**Extrait de page:**

<<<<

Mais il existe d’autres modalités de suivi, en particulier lorsque le sujet est d’une grande importance. Je pense par exemple au groupe de travail sur les négociations du traité transatlantique ou aux communications que nous présentent nos rapporteurs sur les évolutions intervenues sur tel ou tel texte à Bruxelles. Notre commission s’est livrée à cet exercice à six reprises depuis le 1er octobre 2014, y compris en présence du rapporteur du Parlement européen.

Le rapport démontre que les résolutions européennes du Sénat ont des conséquences directes sur les négociations conduisant à l’élaboration de la législation européenne et, par conséquent, du fait de la transposition des directives, sur la législation française.

Nos résolutions constituent un instrument efficace dans l’établissement d’un véritable dialogue avec le pouvoir exécutif. De fait, les positions arrêtées par le Sénat ne restent pas lettre morte.

En fonction des suites qu’elles ont reçues, les résolutions européennes du Sénat peuvent être classées en trois catégories.

Première catégorie, dans plus de la moitié des cas, nos résolutions ont été prises totalement ou très largement en compte au cours des négociations, voire dans le texte européen définitif. Je peux mentionner le règlement des différends dans le cadre du traité transatlantique, les médicaments vétérinaires, le PNR européen – cela nous a demandé beaucoup de temps, mais nous y sommes parvenus –, le plan Juncker, le paquet « Mieux légiférer », la pêche au bar, les conséquences du traité transatlantique pour l’agriculture et l’aménagement du territoire ou encore les importations de sucres, avec les enjeux afférents pour nos collectivités d’outre-mer.

Deuxième catégorie, dans près de 30 % des cas, les positions du Sénat ont été partiellement suivies, par exemple sur le paquet « déchets », sujet sur lequel notre collègue Michel Delebarre s’est particulièrement investi – vous devinez les implications pour les collectivités locales –, le programme de travail de la Commission pour 2015, la lutte contre le terrorisme, la stratégie européenne du numérique et le secteur laitier.

Troisième catégorie, le Sénat n’a pas obtenu satisfaction jusqu’à présent dans environ 20 % des cas. Trois sujets précisément nous interpellent : la gouvernance mondiale de l’Internet, l’expression des parlements nationaux lors du renouvellement de la Commission européenne et l’union des marchés de capitaux.

>>>>

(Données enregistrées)
<<<<

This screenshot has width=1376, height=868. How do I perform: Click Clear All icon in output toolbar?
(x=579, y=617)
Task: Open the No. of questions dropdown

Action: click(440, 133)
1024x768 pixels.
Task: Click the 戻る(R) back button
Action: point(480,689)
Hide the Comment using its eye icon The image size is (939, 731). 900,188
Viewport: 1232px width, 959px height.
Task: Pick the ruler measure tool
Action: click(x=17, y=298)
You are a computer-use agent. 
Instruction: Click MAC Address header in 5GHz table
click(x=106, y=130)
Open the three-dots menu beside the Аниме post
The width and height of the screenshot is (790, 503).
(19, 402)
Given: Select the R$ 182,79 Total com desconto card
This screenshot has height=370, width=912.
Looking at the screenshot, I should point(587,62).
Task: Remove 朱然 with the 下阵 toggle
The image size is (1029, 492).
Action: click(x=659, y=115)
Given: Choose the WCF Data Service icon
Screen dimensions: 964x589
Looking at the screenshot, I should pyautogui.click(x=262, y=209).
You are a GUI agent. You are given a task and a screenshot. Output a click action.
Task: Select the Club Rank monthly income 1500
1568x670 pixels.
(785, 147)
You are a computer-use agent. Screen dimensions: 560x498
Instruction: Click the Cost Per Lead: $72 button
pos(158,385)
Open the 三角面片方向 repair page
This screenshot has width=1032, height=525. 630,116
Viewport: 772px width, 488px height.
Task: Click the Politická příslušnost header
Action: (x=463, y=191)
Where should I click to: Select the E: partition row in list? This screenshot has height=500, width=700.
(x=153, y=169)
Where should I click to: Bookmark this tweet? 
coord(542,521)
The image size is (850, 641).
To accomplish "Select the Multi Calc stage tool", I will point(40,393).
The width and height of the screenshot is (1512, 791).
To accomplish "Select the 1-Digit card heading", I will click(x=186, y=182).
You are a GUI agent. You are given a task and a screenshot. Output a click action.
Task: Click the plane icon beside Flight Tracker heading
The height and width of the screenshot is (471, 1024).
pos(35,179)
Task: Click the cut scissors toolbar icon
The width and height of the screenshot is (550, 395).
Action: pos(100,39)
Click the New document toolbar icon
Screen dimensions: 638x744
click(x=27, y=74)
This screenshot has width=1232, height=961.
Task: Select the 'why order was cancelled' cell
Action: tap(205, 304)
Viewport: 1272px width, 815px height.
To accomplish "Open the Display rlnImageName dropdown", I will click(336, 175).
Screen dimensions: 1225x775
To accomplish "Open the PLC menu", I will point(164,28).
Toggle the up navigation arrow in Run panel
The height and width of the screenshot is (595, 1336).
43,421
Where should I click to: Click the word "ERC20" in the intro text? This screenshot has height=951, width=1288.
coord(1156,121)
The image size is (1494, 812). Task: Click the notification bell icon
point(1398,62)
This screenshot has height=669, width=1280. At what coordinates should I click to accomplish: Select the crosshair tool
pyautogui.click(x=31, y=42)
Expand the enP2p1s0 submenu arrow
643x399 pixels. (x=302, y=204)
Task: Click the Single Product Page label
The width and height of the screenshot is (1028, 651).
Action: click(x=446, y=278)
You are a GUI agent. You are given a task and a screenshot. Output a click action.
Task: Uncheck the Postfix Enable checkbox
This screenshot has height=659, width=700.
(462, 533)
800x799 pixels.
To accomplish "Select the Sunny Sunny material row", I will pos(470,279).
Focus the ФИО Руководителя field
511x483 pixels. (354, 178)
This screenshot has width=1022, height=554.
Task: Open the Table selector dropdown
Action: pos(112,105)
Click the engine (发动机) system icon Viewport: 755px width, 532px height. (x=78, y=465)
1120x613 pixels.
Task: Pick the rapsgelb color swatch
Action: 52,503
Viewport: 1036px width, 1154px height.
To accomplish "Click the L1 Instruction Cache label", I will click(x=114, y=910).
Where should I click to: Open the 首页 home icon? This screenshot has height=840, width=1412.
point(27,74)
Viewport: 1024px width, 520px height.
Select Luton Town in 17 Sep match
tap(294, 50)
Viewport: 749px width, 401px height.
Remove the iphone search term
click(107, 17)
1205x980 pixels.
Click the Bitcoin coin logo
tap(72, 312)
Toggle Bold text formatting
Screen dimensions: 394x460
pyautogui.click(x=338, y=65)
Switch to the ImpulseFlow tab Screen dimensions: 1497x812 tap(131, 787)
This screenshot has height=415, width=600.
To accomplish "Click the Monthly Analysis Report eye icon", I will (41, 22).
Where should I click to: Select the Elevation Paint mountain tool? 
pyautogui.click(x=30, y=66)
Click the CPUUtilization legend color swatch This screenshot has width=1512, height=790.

>>>>

**Consignes:**
[A] D'après l'extrait sur les résolutions européennes du Sénat, combien de fois la commission s'est-elle livrée à cet exercice de suivi depuis le 1er octobre 2014 ?
[B] Poursuivez l'extrait sur les résolutions européennes du Sénat à partir de sa dernière phrase.
Les entrées forment un matériau à part, sans lien avec l'extrait sur les résolutions européennes du Sénat.

**Réponses attendues:**
[A] À six reprises, y compris en présence du rapporteur du Parlement européen.

[B]
Vous le voyez, le bilan est très largement positif, le Sénat étant entendu dans 80 % des cas. Pourtant, le suivi de nos résolutions européennes pourrait être encore amélioré.

Le SGAE s’est montré ouvert à plusieurs propositions que je lui ai faites en ce sens. Il pourrait nous adresser ses fiches de suivi avec plus de régularité, afin qu’elles visent moins à dresser un bilan qu’à permettre un dialogue. Ces fiches pourraient aussi être établies non plus juste après l’accord politique sur un texte, ce qui en reporte l’échéance éventuellement fort loin, mais de manière intermédiaire, pour faire un point sur l’évolution des négociations.

Nous demandons depuis longtemps que ces fiches portent aussi sur des résolutions ne faisant pas l’objet d’un acte ; le SGAE a évoqué une telle avancée, notamment lorsque notre résolution concerne des négociations internationales.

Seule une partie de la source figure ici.